As their name implies interest on a variable rate home loan varies!  Life used to be simple with these when lenders all followed the Reserve Bank (RBA) Cash Rate movements ie: when the RBA increased the Cash Rate by 0.25% every lender used to do likewise with their variable rates.  In those days we had a ‘standard variable’ interest rate that was pretty well uniform across all lenders. However today that is no longer the case as lender now pass on all or part or even none of the rate changes and this means that what is a competitive offer today may not be competitive only one month later.

Many people are attracted to ‘discounts’ offered and some actually base their decision on the size of the discount without realising that there is no ‘standard variable’ any more. So a 1% discount from one lender may result in the same ‘actual rate” as a 0.50% discount from another lender – don’t get lured by stated discounts – look at the bottom line interest rate.

Variable interest rate home loans come in a number of guises – the differences can be subtle but may also be critical to your needs.

To Good to True – Basic Variable Home Loan

These are often loans sold with a very low interest rate however you have to be very careful and ensure that you read the fine print. It is not unusual for these loans to have a fixed term eg:30 years and that term cannot be reduced by making additional or lump sum payments.  They also may be restricted to repayments monthly in arrears only and this can add considerably to the actual cost of the loan. If you don’t believe me give me a call with some figures and I will show you the comparisons.   These loans are becoming less common as they verge on breaching the consumer credit act.

Introductory Home Loans (Honeymoon deals)

These are a popular marketing tool for many lenders offering what appears to be a very attractive rate for 6 months, 12 months or even 3 years.  However after the honeymoon there is often a hangover and that usually comes with a higher rate.

Another thing to be aware of when taking a honeymoon option is that lenders who are offering special bonus package discounts (see below) very rarely pass these on at the end of the honeymoon period – so make sure that you get a pricing offer in writing.

Basic Variable Home Loan

These are loans that usually come with few frills however very often offer fantastic value – especially for first home buyers and average mum & dad home borrowers.  They will typically be Principal & Interest ( P&I)  ie: they do not offer an Interest Only (IO) option – they don’t offer an offset account however usually they will allow additional and lump sum repayments with redraw although this will probably have a fee of around $25 – but not always.  They will typically have an application fee – those that don’t will almost certainly have a valuation and legal charge which usually works out the same anyway.  It is also not unusual to have a low monthly administration of around $5.   For this type of product Heritage Bank are currently very competitive.

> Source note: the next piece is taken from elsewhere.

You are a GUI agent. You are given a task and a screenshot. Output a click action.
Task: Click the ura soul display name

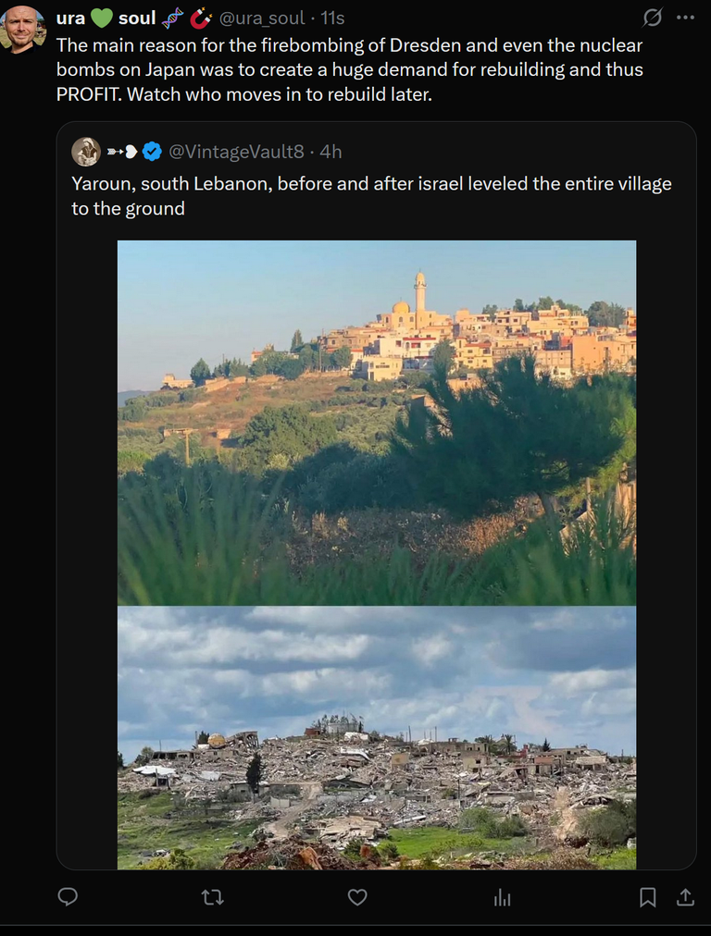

Packaged Home Loans ( Pro Packs)

These loans are often called Pro Packs because the were originally only offer to people in professions with minimum salary requirements.  I have heard lenders refer to these as “Ego Packs” as they almost always come with Platinum Credit Cards and ‘private bankers’ who supposedly look after only a very small group of ‘special’ customers.  The most common complaint that hear from clients about their ‘private bankers’ is that they change personnel every 3 weeks 🙁

To qualify for significant discounts ie: you end up with a rate nearly as low as a good basic variable (see above) you have to borrow in excess of $250,000 although you have to go to $750,000 or more in order to get serious discounts ie: greater than 1% .

The problem is for people with a single property and one loan say $250,000 then the annual fee which is commonly $395 represents the equivalent of 16 basis points loading on your interest rate and that probably is not good value – even with a Platinum Credit Card.

However for borrowers who have very large loan and/or property portfolios then a package loan can offer very good value because as their name implies you can package all of the property loan accounts under the same annual fee.  These borrowers may take advantage of discounted lines of credit for share trading and/or personal use and keep one loan account per property for ideal tax recording. The better packages also waive all application and valuation fees thus saving quite a lot if you have multiple properties.  The very good package also waive all other fees such as fixing, switching, loan top ups etc.  At the moment I lean towards Suncorp’s package as it is not restricted to any number of accounts, it is competitively priced at $300 pa and competitive rates.  Westpac’s Premier Advantage is always a nicely featured product while CBA are hamstrung with their tedious MISA offset account, NAB charge monthly fees per account, St George and ANZ are limited to only 5 accounts under the package.

There are some semi-package loans that can be very competitive for mid-level borrowers such as AMP, ING, Heritage and Members Equity.